But it invariably will prove to be enough, as long as the player's cash resources are likewise.

Prospects are helped by the fact that the rules of target betting simply will not permit a player to stay in one place longer than it is safe to do so.

After starting a new series with, for example, a $5 bet (at craps or roulette or even 3-card poker if all the available blackjack tables have a $25 minimum), it is probably safe to spread as wide as 1-20 or $5 to $100 in a busy casino before moving on.

Generally, a 1-5 spread is as wide as you should go in one place, to avoid attracting the unwanted attention of pit personnel ("Thousand in play! Up from $100! Come get him, Boss!").

That means that in a prolonged downturn, you will be moving from layout to layout and even game to game quite a bit before EOS.

And each time you do that, there is better than a 90% probability that EOS is just a few bets away.

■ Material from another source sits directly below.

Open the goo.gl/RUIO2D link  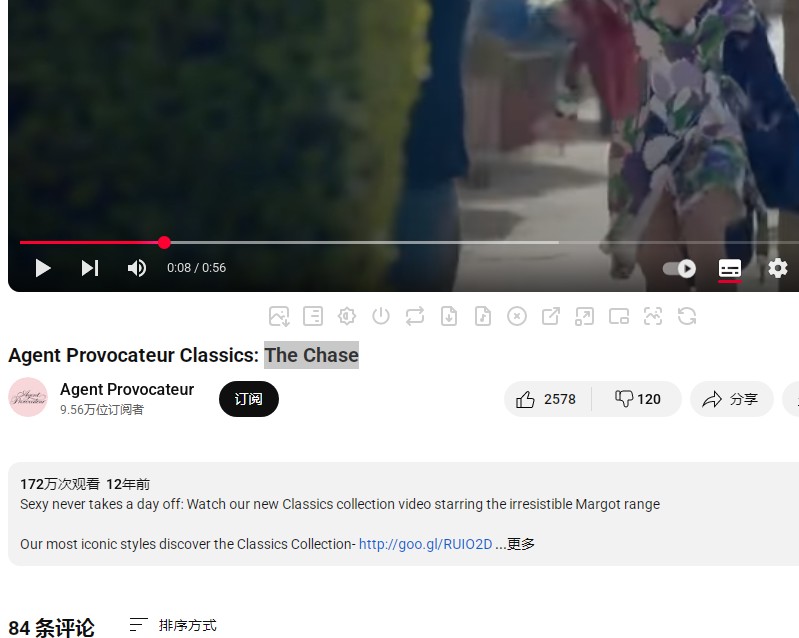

There is also a 90% probability that if you had stayed where you were, recovery would have happened in a hurry.

But since your NB would have had to have been inside the danger zone, who cares?

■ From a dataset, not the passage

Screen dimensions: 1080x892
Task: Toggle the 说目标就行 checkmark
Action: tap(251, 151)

Runaway sims that depend on robot "players" wandering blindfold into a minefield require us to believe the preposterous without question.

Some people do that every day of their lives. You don't have to...

An important reminder: The only person likely to make money out of this blog is you, Dear Reader. There's nothing to buy, ever, and your soul is safe (from me, at least). Test my ideas and use them or don't. It's up to you.
_

Thursday, April 30, 2009

"Just who are you preaching to? Even if your ideas about beating the house edge made sense (and they don't), no one could afford to use them!"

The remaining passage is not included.